Da igual a quien rescatemos de la historia. Hasta los personajes más ilustres se ajustan a esta regla. Pericles, Marqués de la Ensenada, Winston Churchill, Charles de Gaulle, Adolfo Suárez, Konrad Adenauer…, todos ambicionaron el poder. La diferencia es que compaginaban esta ambición con un sentido de utilidad que, a la postre, resulta imprescindible

La progresiva degradación de la política parece haber desembocado en una crisis profunda. La percepción de que los partidos sólo persiguen su propio beneficio, que son organizaciones cerradas y extraordinariamente egoístas, divorciadas por completo de cualquier interés público cada vez está más extendida. Ya no se trataría de asumir que el político ambicione el poder, incluso de forma exagerada, o resignarse a que su actividad conlleve cierta corrupción. Lo que estaría en cuestión sería la propia utilidad social del político.

Lo ideal sería, claro está, que el sentido de utilidad estuviera salvaguardado por un entendimiento noble y elevado de la política. Pero aún cuando no es así, porque abundan personajes sin escrúpulos, este sentido de utilidad debe prevalecer en alguna medida. El caso extremo del político brasileño Adhemar Pereira de Barros ilustra a la perfección esta necesidad, aunque sea de forma chusca. Barros, hombre fuerte del Estado de Sao Paulo entre las décadas de 1930 y 1960, y considerado padre del marketing político de Brasil, se presentó a las elecciones para prefecto de Sao Paulo con un eslogan muy elocuente: «Ademar rouba mas faz» («Adhemar roba pero hace»). Evidentemente, este eslogan además de elocuente resultaba bastante cínico, sin embargo, atendía al sentido de utilidad y, aunque fuera el epitome de la desvergüenza, ofrecía una transacción, un quid pro quo.

Ejemplos de la importancia del sentido de utilidad todavía más extremos, pero igualmente reveladores, los encontramos en las organizaciones mafiosas del pasado siglo XX.

Las organizaciones mafiosas resultaron ser especialmente resistentes no sólo porque utilizaran la extorsión o la violencia, sino porque también ofrecían contrapartidas. Especialmente en los entornos deprimidos, se constituían en una alternativa de subsistencia para numerosas personas. Allí donde las instituciones formales eran inoperantes, las organizaciones mafiosas proporcionaban una organización institucional informal del que muchas personas acababan dependiendo. Además, satisfacían demandas prohibidas como las apuestas ilegales, la prostitución o, durante la vigencia de la Ley seca, el suministro de bebidas alcohólicas.

La mafia generaba una actividad económica que, aun de forma ilegal y desigual, beneficiaba a numerosos individuos. En el caso del famoso gánster negro Bumpy Johnson (1905-1968), esta imbricación de la actividad mafiosa en la sociedad fue tan notoria que la revista Jet, un semanario para lectores afroamericanos, se interesó por el personaje y, en especial, por la relación entre sus actividades delictivas, su condición de hombre negro y sus lazos con la comunidad de Harlem, en la que embellecía sus tropelías con un cierto altruismo.

• Datos registrados:
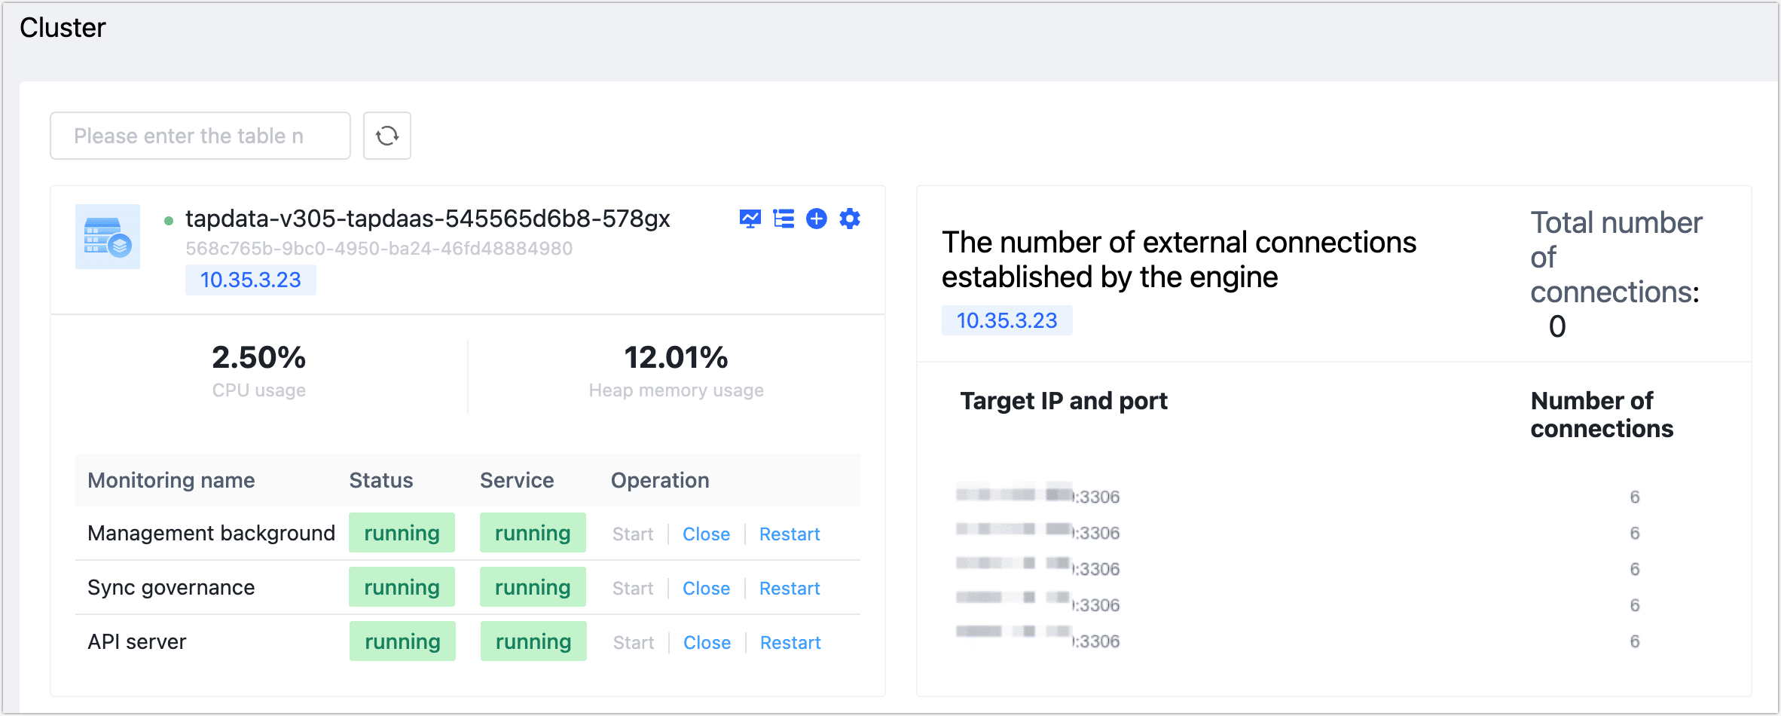Click the 10.35.3.23 tag in connections panel
This screenshot has width=1781, height=716.
click(1007, 320)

• Tareas requeridas:
a - Contesta estas preguntas con lo que dice el pasaje sobre la utilidad del político:
(i) ¿Qué eslogan usó Adhemar Pereira de Barros al presentarse a las elecciones para prefecto de Sao Paulo?
(ii) ¿Qué demandas prohibidas satisfacían las organizaciones mafiosas?
(iii) ¿Qué revista se interesó por Bumpy Johnson?
b - Convierte en una lista breve el párrafo del pasaje sobre la utilidad del político que empieza con «Las organizaciones mafiosas resultaron ser», sin perder sus datos principales.
c - Completa la parte que sigue del pasaje sobre la utilidad del político, empezando después de su última frase.
El listado no guarda relación con el pasaje sobre la utilidad del político.

• Lista de respuestas:
a -
(i) «Ademar rouba mas faz» («Adhemar roba pero hace»).
(ii) Las apuestas ilegales, la prostitución y, mientras estuvo vigente la Ley seca, el suministro de bebidas alcohólicas.
(iii) La revista Jet, un semanario para lectores afroamericanos.

b -
- Las organizaciones mafiosas fueron muy resistentes porque, además de usar la extorsión y la violencia, ofrecían contrapartidas.
- En los entornos deprimidos eran una forma de subsistir para mucha gente.
- Donde las instituciones formales no funcionaban, daban una organización informal de la que muchas personas acababan dependiendo.
- Satisfacían demandas prohibidas: apuestas ilegales, prostitución y, durante la Ley seca, bebidas alcohólicas.

c -
Mientras existió un equilibrio entre el carácter criminal y las contrapartidas que proporcionaban, las mafias prosperaron y se hicieron más poderosas y resistentes. Hicieron partícipes de sus beneficios a políticos, jueces y policías, para asegurarse de que sus actividades ilegales se desarrollaran en un clima de “paz social”, sólo alterada por ajustes de cuentas que generalmente debían ser o bien previamente autorizados o bien justificados a posteriori en La Comisión, un consejo intermafioso.

Pero la eclosión del negocio de la droga y las enormes cantidades de dinero que éste empezó a proporcionar, exacerbó la avidez de los capos. El sistema institucional de la mafia dejó de ser eficaz, en tanto que no pudo contener la avaricia y ya no servía para mantener el orden y arbitrar las disputas entre familias. Los diferentes capos tendieron a resolver sus desacuerdos y a tratar de obtener un trozo de pastel mayor recurriendo a la violencia. Y el equilibrio entre crimen y contrapartidas se rompió.

A partir de ese momento, las organizaciones mafiosas empezaron a ser percibidas por una parte creciente de la sociedad como un grave problema, mientras que, de forma inversamente proporcional, la parte que se beneficiaba de sus actividades resultaba cada vez menor. Roto el equilibrio, de poco sirvieron los senadores, los congresistas, los jueces o los policías en nómina. La opinión pública presionó para que se persiguiera a la mafia de forma implacable, pues la percibía como un grave perjuicio, sin contrapartida alguna… excepto para los capos y sus limitadas áreas de influencia.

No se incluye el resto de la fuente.